## What you will do
• a. List every investor that the news brief on Kyverna's financing names as providing the new funds.
• b. Reproduce the portion of the news brief on Kyverna's financing starting at "- New backers" and ending at "testing for lupus.".

Segment Start: Reading text

Dive Brief:
- Kyverna Therapeutics, a cell therapy startup backed by Gilead Sciences, has extended a Series B round, adding $60 million to a financing that now totals $145 million.
- New backers Bain Capital Life Sciences and GordonMD Global Investments joined Gilead, founding investors Westlake Village BioPartners and Vida Ventures and others to provide the new funds, which will support development of cell-based medicines for autoimmune diseases.
- Kyverna emerged with a focus on “Treg” cell therapies, which it and several other companies are pursuing as a new way to attack inflammatory conditions. But according to CEO Peter Maag, the company later changed its strategy, licensing a program that uses more conventional cell therapy technology and is in early-stage testing for lupus.
Dive Insight:
Since Kyverna’s launch three years ago, “Treg” cell therapy has become a competitive area of drug research.
The approach harnesses regulatory T cells, a different type of immune cell than the ones in Gilead’s marketed cancer cell therapies. These Tregs could be used to help shield the body from the malfunctions that cause inflammatory conditions, opening up new diseases to cell therapy.
Regeneron, AstraZeneca, and Bristol Myers Squibb are also investing in, or partnering with, startups pursuing such treatments.

Segment End: Reading text
Segment Start: Data records

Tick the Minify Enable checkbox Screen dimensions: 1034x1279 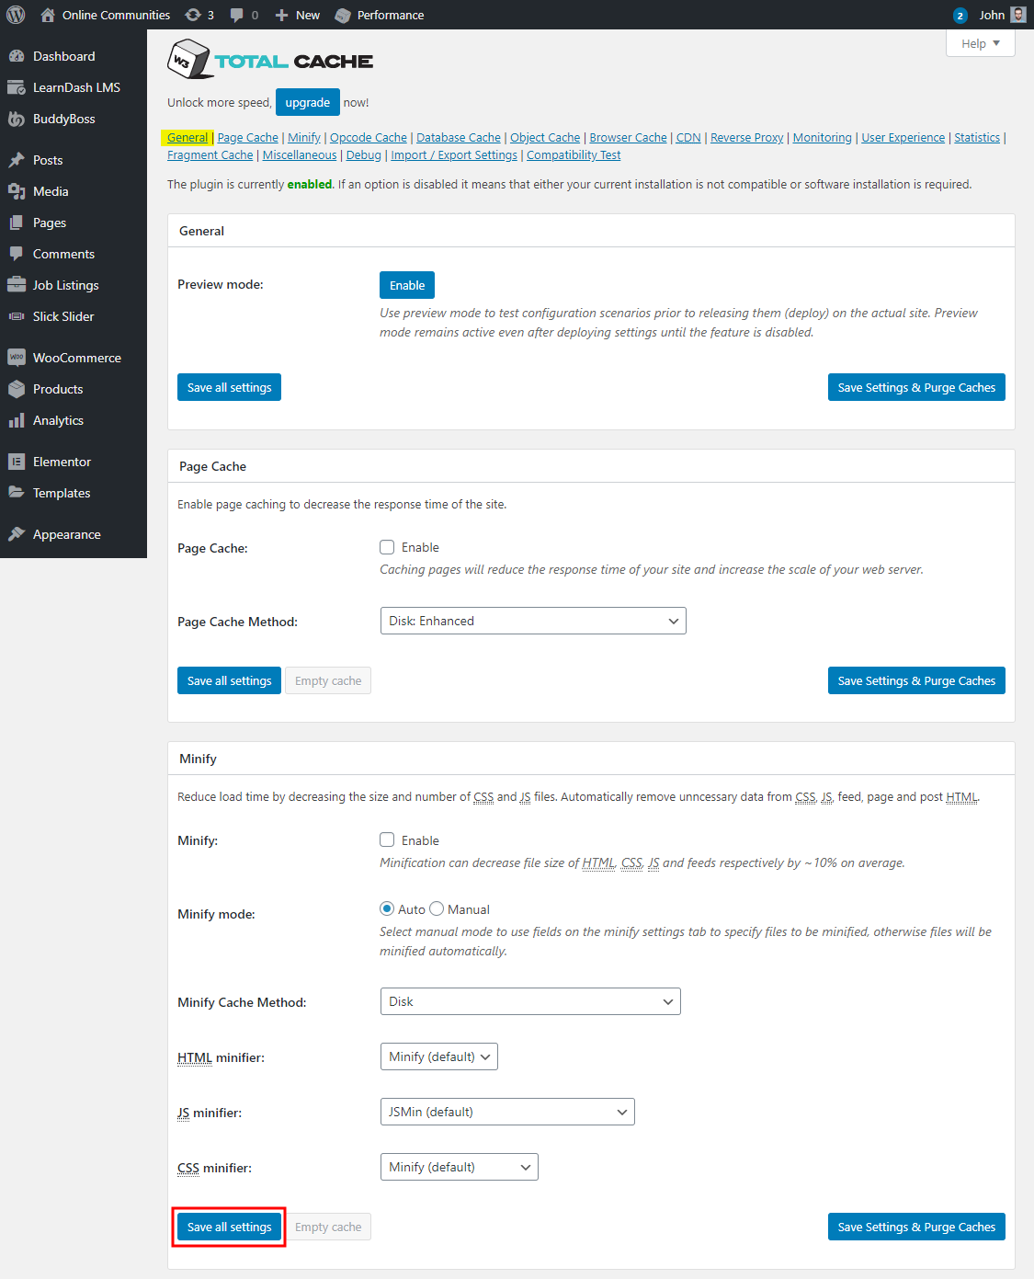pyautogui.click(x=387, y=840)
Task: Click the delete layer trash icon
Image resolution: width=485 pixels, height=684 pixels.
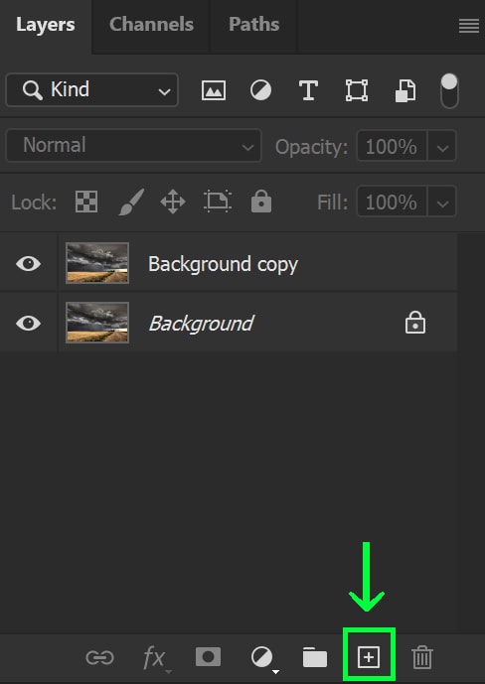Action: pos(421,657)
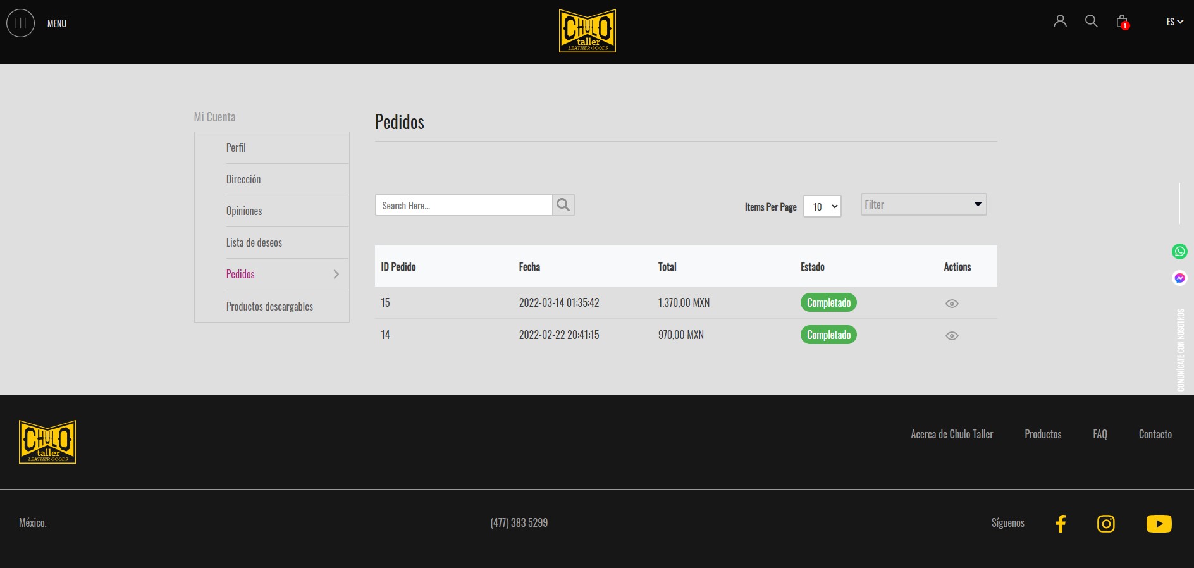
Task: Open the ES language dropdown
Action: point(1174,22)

Segment End: Data records
Segment Start: Data records

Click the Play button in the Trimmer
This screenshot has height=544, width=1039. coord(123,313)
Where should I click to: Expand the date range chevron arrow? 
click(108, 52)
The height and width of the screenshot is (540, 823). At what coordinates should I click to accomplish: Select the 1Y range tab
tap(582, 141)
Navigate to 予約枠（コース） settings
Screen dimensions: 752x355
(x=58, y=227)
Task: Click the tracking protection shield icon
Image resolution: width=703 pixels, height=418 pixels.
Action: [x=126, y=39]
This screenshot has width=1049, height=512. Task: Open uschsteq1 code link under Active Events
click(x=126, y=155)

Segment End: Data records

## Solutions to the tasks
• a.
- Bain Capital Life Sciences
- GordonMD Global Investments
- Gilead
- Westlake Village BioPartners
- Vida Ventures

• b.
- New backers Bain Capital Life Sciences and GordonMD Global Investments joined Gilead, founding investors Westlake Village BioPartners and Vida Ventures and others to provide the new funds, which will support development of cell-based medicines for autoimmune diseases.
- Kyverna emerged with a focus on “Treg” cell therapies, which it and several other companies are pursuing as a new way to attack inflammatory conditions. But according to CEO Peter Maag, the company later changed its strategy, licensing a program that uses more conventional cell therapy technology and is in early-stage testing for lupus.